Sutter's final job was as executive vice president for commercial airplane engineering and product development when he retired from Boeing in 1986.

==Later life==
Sutter served on the Rogers Commission, investigating the Space Shuttle Challenger disaster. He was also selected as a recipient of the International Air Cargo Association's 2002 Hall of Fame Award and was an engineering sales consultant. As of July 2010, he was a member of the Boeing Senior Advisory Group, which was studying the alternatives of a clean sheet replacement of the Boeing 737 or a re-engine of the then-current design, the latter ultimately chosen and later marketed as the Boeing 737 MAX. For decades, he resided in West Seattle. In 2011, on his 90th birthday, Boeing's 40-87 building in Everett, WA, the main engineering building for Boeing Commercial Airplanes division, was renamed the Joe Sutter building. Sutter died on August 30, 2016, at a hospital in Bremerton, Washington, from complications of pneumonia, at the age of 95.

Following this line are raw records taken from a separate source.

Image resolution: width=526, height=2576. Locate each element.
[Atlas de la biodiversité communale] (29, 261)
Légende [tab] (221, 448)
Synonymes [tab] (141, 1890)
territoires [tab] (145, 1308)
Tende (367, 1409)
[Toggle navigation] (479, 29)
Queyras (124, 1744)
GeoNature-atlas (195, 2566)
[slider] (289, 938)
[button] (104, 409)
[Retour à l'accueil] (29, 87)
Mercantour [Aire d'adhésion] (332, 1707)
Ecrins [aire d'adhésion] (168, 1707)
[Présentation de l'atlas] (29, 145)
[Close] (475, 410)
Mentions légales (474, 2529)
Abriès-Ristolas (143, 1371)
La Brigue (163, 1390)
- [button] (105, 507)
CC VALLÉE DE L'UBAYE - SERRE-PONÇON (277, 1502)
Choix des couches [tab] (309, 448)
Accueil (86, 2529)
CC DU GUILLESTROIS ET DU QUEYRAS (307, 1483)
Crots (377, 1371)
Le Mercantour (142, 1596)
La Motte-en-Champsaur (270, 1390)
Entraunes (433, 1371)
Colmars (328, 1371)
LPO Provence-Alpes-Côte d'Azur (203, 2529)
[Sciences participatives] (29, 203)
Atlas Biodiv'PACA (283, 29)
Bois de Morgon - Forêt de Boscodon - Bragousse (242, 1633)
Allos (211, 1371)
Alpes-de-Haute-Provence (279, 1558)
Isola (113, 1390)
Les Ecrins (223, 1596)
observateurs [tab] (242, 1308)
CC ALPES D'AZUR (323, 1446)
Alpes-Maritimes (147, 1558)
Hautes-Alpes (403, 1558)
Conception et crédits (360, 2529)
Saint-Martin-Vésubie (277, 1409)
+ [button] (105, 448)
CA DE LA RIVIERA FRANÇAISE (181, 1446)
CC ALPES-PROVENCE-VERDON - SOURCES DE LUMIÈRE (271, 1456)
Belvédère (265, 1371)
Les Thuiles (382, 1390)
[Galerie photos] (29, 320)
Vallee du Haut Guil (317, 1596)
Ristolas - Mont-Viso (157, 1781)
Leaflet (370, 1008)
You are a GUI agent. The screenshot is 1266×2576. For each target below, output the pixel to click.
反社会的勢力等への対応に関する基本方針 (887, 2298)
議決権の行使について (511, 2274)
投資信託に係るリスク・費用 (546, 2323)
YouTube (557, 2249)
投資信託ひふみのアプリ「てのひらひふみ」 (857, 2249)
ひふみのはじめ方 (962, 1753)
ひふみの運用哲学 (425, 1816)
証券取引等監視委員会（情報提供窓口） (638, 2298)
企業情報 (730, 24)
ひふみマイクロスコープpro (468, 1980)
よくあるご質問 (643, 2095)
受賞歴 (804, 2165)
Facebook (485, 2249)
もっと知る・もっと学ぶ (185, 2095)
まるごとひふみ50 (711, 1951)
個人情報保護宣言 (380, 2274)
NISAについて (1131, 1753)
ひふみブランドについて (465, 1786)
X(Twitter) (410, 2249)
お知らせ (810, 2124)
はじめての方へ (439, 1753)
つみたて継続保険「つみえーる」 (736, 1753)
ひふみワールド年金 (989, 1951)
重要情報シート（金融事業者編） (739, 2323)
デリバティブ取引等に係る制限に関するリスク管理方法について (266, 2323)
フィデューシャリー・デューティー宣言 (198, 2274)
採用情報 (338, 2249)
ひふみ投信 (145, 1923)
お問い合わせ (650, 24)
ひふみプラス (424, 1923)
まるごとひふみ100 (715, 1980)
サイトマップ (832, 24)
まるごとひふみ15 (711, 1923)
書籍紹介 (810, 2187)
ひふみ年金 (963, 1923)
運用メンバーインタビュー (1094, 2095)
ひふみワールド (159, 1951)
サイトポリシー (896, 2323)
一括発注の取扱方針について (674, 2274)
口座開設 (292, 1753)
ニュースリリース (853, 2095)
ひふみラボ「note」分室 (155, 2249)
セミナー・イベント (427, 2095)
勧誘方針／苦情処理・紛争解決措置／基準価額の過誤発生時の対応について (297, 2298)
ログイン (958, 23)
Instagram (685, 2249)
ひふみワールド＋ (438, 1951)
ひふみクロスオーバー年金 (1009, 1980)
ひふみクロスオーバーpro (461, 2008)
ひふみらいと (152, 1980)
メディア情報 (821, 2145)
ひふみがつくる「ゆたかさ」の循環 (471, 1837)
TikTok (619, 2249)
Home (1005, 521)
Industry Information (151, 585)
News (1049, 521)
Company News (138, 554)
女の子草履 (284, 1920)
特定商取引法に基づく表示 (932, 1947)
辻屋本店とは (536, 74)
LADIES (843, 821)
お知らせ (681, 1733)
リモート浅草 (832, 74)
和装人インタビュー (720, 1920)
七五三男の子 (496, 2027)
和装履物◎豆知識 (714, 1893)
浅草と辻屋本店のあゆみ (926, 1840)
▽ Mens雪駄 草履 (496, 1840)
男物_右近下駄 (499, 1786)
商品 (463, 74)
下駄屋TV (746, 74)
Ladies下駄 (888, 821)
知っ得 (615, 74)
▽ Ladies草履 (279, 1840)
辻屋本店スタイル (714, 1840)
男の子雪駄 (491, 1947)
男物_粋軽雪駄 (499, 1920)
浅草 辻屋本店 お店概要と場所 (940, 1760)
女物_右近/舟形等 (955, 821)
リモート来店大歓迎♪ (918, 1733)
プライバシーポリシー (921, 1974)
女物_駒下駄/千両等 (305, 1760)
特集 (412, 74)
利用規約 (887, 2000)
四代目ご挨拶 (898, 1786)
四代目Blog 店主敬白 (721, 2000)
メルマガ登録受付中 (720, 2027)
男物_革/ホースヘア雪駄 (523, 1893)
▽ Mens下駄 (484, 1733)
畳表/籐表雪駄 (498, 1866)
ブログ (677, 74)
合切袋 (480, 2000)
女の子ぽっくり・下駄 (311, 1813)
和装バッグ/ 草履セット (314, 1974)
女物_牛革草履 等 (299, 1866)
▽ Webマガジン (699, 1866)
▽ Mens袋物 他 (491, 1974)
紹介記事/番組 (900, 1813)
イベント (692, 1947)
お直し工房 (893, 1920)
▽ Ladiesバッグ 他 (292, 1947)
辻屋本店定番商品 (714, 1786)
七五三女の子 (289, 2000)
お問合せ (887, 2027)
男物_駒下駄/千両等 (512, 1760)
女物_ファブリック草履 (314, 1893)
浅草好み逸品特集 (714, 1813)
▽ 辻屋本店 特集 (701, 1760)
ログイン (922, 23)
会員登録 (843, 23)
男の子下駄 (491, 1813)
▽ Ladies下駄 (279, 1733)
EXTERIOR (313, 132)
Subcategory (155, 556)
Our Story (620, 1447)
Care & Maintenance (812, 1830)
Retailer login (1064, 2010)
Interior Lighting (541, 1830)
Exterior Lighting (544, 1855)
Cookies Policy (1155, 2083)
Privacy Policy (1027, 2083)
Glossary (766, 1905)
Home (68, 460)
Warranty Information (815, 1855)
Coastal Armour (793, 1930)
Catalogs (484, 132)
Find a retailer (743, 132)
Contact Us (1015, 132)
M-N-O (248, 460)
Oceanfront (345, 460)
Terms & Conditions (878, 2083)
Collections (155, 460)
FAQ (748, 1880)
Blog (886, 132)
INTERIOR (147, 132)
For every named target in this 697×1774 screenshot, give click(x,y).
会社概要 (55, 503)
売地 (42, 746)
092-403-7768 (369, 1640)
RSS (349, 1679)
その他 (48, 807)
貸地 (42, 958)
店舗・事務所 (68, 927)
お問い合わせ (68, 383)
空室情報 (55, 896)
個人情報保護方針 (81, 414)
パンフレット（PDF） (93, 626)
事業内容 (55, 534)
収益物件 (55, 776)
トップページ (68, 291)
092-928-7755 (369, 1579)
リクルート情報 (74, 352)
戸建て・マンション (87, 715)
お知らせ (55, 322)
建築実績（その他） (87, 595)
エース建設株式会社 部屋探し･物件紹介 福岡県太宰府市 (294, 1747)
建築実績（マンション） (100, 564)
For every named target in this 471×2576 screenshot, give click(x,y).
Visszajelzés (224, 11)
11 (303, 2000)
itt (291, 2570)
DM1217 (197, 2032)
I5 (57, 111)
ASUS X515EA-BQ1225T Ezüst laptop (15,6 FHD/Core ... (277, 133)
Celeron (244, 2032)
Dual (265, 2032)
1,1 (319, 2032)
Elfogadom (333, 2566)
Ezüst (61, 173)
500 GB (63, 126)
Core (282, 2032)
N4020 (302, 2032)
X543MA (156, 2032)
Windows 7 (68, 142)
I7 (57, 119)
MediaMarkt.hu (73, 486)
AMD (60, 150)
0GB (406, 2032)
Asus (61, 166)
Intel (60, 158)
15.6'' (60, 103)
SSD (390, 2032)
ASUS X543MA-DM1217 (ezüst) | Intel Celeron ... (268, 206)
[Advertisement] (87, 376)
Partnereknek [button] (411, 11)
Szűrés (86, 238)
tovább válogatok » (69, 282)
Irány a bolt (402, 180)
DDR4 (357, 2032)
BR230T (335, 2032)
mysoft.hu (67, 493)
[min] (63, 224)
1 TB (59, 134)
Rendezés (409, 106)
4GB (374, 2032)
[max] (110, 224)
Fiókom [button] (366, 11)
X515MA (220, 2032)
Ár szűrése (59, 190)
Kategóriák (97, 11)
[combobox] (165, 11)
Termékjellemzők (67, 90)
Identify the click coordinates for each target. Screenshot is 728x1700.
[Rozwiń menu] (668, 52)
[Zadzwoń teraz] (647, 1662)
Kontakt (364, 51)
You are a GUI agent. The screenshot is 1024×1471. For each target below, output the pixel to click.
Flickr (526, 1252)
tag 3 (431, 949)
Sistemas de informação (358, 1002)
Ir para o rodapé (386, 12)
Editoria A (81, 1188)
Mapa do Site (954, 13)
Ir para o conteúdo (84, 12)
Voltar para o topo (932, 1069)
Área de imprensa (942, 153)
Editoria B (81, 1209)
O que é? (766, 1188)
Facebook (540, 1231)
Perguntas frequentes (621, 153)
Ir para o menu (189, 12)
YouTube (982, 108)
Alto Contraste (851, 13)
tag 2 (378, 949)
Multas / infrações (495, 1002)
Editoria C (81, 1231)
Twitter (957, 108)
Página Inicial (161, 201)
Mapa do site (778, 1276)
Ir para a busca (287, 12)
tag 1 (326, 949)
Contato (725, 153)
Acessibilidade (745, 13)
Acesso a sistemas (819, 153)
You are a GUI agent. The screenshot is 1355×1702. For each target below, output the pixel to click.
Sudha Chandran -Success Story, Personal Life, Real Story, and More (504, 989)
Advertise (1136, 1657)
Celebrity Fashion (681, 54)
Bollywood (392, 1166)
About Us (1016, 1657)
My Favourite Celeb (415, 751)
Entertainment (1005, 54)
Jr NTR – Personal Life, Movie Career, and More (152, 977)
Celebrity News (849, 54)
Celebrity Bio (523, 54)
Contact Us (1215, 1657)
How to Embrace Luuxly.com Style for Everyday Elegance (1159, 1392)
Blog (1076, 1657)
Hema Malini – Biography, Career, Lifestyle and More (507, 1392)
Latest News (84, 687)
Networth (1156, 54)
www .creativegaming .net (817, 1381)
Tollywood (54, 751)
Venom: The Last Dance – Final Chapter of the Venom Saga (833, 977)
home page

He is memorialized by Atlas Air's final 747 (N863GT), the 1,574th and final 747 ever made by the company, via a sticker with a picture of him, the first ever 747, his name, and the words "Forever Incredible". Atlas Air took delivery of the aircraft on January 31, 2023.

==Book==
Aviation author and historian Jay Spenser worked closely with Sutter for 18 months to write his autobiography, entitled 747: Creating the World's First Jumbo Jet and Other Adventures from a Life in Aviation (ISBN 0-06-088241-7). It was published by Smithsonian Books/HarperCollins as a hardcover in 2006 and as a paperback in 2007. This book tells of Sutter's childhood and describes his life and 40-year career at Boeing.

The book details Sutter's tenure as chief engineer of the development of the 747 and elaborates on its design, manufacturing, testing, certification, and delivery to the world's airlines. The book also describes subsequent models of the 747 and the two major-derivative updates to the type, the 747-400 of 1989, and the 747-8.

==Awards==
- 1985 United States Medal of Technology award. For his contributions to the development of commercial jet aircraft.
- In September 2024, Sutter was inducted into the National Aviation Hall of Fame in Dayton, Ohio.